Large lecture classes: Student feedback shows that small group work is useful for challenging and deepening their understandings through engagement with other students. Active learning strategies should be planned with clear directions and streamlined into course content and not added as extra activity to ensure that students have sufficient time to engage and debrief their experiences. Read more Yazedjian & Kolkhorst (2007).
E-learning requires students to actively participate and to engage with high levels of discipline, control and motivation. Various activities and tools like simulations, group research projects, discussion forums, chat and group functions and wikis can encourage students to engage and reflect on their learning. As students will develop independent learning behavior over time, a full range of e-learning tools is best introduced incrementally to ensure students are better prepared to engage more fully and actively. Read more Cullen & Harris (2009).
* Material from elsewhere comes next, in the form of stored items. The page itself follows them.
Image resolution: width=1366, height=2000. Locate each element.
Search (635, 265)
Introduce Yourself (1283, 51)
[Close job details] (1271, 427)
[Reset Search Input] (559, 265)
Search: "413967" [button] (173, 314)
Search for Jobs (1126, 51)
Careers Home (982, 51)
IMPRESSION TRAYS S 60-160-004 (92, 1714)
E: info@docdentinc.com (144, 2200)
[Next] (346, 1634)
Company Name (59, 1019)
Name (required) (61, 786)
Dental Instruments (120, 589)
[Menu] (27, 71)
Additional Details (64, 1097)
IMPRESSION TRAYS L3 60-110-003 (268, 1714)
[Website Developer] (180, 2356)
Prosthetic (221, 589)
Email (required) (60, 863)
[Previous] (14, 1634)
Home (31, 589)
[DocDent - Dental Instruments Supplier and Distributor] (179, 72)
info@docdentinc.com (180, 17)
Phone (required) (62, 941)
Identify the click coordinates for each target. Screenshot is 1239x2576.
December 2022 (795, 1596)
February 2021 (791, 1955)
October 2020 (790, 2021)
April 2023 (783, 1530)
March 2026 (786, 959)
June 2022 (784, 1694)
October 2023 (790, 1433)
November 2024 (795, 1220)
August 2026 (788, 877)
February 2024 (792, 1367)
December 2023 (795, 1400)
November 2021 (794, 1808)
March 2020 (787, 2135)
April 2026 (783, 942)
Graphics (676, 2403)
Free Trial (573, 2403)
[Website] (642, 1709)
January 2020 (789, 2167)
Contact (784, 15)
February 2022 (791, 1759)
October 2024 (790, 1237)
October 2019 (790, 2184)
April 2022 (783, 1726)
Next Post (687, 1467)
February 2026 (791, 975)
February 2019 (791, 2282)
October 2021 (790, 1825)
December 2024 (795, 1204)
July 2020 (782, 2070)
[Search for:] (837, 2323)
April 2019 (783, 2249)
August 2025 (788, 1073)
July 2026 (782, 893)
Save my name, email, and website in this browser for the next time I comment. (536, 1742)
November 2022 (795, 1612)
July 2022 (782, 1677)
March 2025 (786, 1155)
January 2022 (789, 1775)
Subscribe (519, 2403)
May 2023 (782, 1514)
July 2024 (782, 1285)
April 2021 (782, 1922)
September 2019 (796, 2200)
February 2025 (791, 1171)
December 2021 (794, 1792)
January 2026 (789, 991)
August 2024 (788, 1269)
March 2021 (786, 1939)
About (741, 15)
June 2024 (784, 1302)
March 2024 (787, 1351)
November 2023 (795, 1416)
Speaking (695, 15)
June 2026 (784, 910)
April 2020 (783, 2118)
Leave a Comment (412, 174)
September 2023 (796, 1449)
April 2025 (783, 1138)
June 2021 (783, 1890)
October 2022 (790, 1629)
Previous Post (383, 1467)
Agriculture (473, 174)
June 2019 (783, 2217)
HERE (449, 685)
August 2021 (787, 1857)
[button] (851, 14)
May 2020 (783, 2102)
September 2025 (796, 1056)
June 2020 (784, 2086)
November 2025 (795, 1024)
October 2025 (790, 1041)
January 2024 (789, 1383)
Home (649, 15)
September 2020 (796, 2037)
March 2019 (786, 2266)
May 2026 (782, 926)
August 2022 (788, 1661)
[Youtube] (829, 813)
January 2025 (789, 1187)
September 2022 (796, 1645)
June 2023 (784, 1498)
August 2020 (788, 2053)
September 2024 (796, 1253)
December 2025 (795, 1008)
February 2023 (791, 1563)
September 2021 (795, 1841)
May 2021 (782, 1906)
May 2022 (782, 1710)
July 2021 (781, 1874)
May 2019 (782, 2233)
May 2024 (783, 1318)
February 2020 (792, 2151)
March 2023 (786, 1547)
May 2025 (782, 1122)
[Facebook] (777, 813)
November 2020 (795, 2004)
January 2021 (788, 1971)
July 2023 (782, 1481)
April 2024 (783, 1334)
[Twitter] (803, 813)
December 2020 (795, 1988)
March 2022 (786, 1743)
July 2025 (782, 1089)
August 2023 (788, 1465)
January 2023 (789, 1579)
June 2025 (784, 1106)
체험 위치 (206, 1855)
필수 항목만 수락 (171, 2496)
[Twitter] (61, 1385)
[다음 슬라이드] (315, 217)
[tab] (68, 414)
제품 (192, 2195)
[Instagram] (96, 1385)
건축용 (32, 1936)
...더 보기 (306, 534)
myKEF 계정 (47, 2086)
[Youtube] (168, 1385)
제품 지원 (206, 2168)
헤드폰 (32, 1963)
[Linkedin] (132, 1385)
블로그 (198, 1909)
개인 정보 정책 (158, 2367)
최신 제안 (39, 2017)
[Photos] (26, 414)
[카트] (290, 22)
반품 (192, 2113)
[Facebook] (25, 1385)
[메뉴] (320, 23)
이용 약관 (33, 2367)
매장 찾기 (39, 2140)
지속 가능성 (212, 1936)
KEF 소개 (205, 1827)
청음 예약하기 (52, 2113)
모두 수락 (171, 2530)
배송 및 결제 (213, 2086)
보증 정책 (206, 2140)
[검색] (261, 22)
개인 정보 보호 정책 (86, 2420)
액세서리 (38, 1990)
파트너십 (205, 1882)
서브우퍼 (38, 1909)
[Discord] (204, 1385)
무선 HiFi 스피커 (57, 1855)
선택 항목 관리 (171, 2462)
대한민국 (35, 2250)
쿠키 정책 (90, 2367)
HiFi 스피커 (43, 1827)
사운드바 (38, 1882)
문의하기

What you should think about when implementing Active and Self-directed learning in your teaching
Answer Yes to these
Teaching philosophy: I believe in student-centred learning. I think about the contribution I am making to the development of students skills and capabilities for their future professional lives.
Pedagogies: Active and self-directed learning approaches which characteristically emphasize constructivist learning suit my teaching.
Curriculum: There are specific learning outcomes I wish my students to have in my course.
Tools for learning: I can motivate my students to adopt active and self-directed learning strategies. I can incorporate active and self-directed learning into my course.
Commitment: I can identify an ‘active or self-directed learning’ champion who will support innovative practice.
Why is it important?
The aims of higher education are many but importantly include that students undergo conceptual change in their thinking and understanding of self as well as acquire disciplinary information and content (Biggs, 2003).
Learning is not a spectator activity. Learning is more effective when students are actively involved and they have opportunities to talk about, write about and apply what they have learnt to their daily lives (Chickering & Gamson, 1987). Students should therefore ideally be supported in their learning to actively engage in higher level cognitive processes such as relating, applying and theorizing so that they can construct new knowledge and make what they learn a part of themselves (Biggs. 2003; Chickering & Gamson, 1987).
Learning in higher education is also about encouraging students to be self-directed so that they can determine their own learning needs, set learning goals, take action to meet necessary requirements and evaluate their work for both their immediate responsibilities as students and future circumstances as professionals (Biggs, 2003).
What is it and how does it support learning? What does recent research say?
Active learning can involve active participation in a planned activity, an analysis of and reflection on what has been experienced and learnt, and the application of principles that have been learned in real life situations (Smart & Csapo, 2007).
Also referred to in the literature as interactive instruction, experiential learning, or “learning by doing” (Smart & Csapo, 2007), common forms of active learning include collaborative, cooperative and problem-based learning (Prince, 2004).
There is broad support in the literature for the effectiveness of active learning approaches (Prince, 2004). Active learning can enhance student interest and motivation, increase student responsibility for learning as well as foster the development of important professional and interpersonal capabilities (Nicol & Macfarlane, 2006, Prince, 2004).
By modeling study skills and ‘how to learn’ strategies such as time and space management along with providing guidance in specific academic skills such as reading, note-taking and writing, academics and teachers can support students to develop independence as learners (Biggs, 2003). Formative assessment approaches that incorporate feedback from a range of sources, including peers, self and teachers can help students to regulate their thinking, motivation and behavior during learning (Nicol & Macfarlane-Dick, 2006).
As well as citing instructions for designing embedded self-regulatory support for students in courses (Ley & Young, 2001), recent research shows that problem-based learning (Hung, 2009) and e-learning environments (Vovides, Sanchez-Alonso, Mitropoulou & Nickmans, 2007) can, when appropriately implemented, effectively support the development of self-directed learning abilities.